Essential Life Skills for Career Growth

Four essential skills to accelerate personal and career growth.


Everyone is always talking about what it takes to get into Harvard or any of the other Ivy League Universities in the United States. Upon reading a bunch of various articles about this subject floating around on the internet, some of the best insight comes directly from the admissions counselors themselves. After all, they are the ones that ultimately decide who gets into these prestigious schools. The following are four skills that these admissions counselors say give applicants a leg up if they possess them.

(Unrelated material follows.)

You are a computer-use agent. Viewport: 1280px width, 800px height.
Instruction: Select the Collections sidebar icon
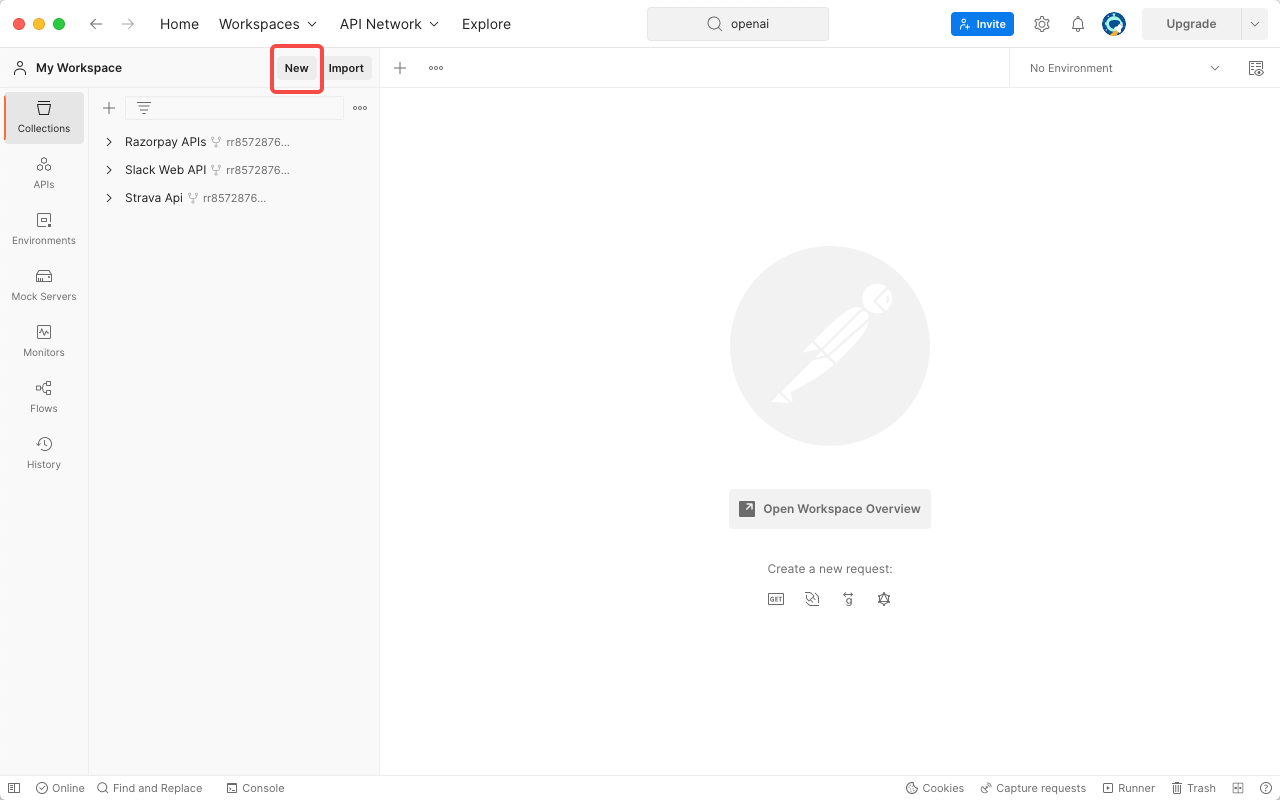pos(43,117)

The ability to manage money

When a most students go to college, it is probably the first time they are ever required to manage their money on their own. University advisers say that they would like to see a student already have the ability to manage their money on their own prior to enrolling because the rigors of university life will cause stress and if combined with stress about money, the chance of successfully completing their degree program will likely be diminished. To combat this and to be well-versed in managing your finances, read several books on personal finance and practice smart money habits. This will lead to a change in your lifestyle in terms of money and will keep paying dividends long into the future.

Time Management

This one is huge. College is the first time in your life that you will be on your own with no one reminding you of all of the things that you need to get done. It is imperative to set goals and deadlines for yourself, and stick to them. No one will be there to tell you that you need to get something done. You are on your own. To combat this, get a daily planner. This way you can keep yourself organized and up to date on all of the assignments and exams that you have.

Conflict Resolution

By the time you hit college, you should know how to resolve conflicts in a healthy manner. For many, college will be the first time you have a roommate. Disagreements will happen. How you handle them is up to you. Managing conflict is a key skill. There are many online resources on how to mitigate conflict and to handle criticism that you may have with someone else. Knowing how to do this consistently will help you grow personally and professionally throughout life.

The Ability to Stay Positive

College and your career in general will make you discouraged many times over. The ability to maintain a positive outlook through the tough times is vital to being successful. You need to have the wherewithal to realize that one bad grade is not going to break you and it most certainly will not stick around with you forever. The ability to roll with the punches is crucial because you never know what college, your career, or life in general will throw your way. Perfection is not the only way to succeed. The sooner you realize that, the sooner you will be able to make the adaptations necessary to advance toward your career goals.

Dealing with Criticism

The ability to handle criticism in a proper manner is vital to personal growth.

Often times we find ourselves unable to deal with criticism from an outside source. Our reaction is using one involving us telling that person to not judge, or the infamous, “Then do it yourself.” However, after reading a recent article, I have come to realize that dealing with criticism and feedback are absolutely critical skills to have in both the workplace and life in general.

The importance of accepting criticism and feedback was realized again recently, when Sheryl Sandberg, Chief Operating Officer at Facebook, visited the Airbnb headquarters and was asked a simple question: “What’s the number one thing you look for in someone who can scale with the company?” In other words, what is the most important thing you look for in a job candidate that you hope will grow as the company grows and is successful? Sandberg’s response was quite direct, “Someone who takes feedback well. Because people who can take feedback well are people who can learn and grow quickly.” Short and to the point. Sandberg is absolutely right. People who that can demonstrate the ability to respond positively to criticism are the type of people that learn and grow the most because it forces them to see how they can get better and improve what they are doing. This is a great skill to have for anyone regardless of job title or level.

More often than not, emotion gets in the way of our attempts to deal constructively when we are offered criticism. When we receive negative feedback, our initial reaction a significant percentage of time is to get angry at the person offering the feedback and to tune them out and not listen. This is a reactive response to something that should be turned into a learning and growing experience. In order for this learning experience to happen, we must ask ourselves questions like, “How can I get better?” and “What can I learn from this person’s point of view?” In doing so, we force ourselves to see our faults and the different areas in which we can improve.

Criticism and feedback are always going to be a part of anything that you do in life. Whether the feedback was asked for or not, does not matter. In each piece of feedback, there are some truths to be learned. Only when we stop for a moment and teach ourselves that criticism should not elicit an emotional response can we begin to learn to see feedback and criticism as a positive path on which to move forward.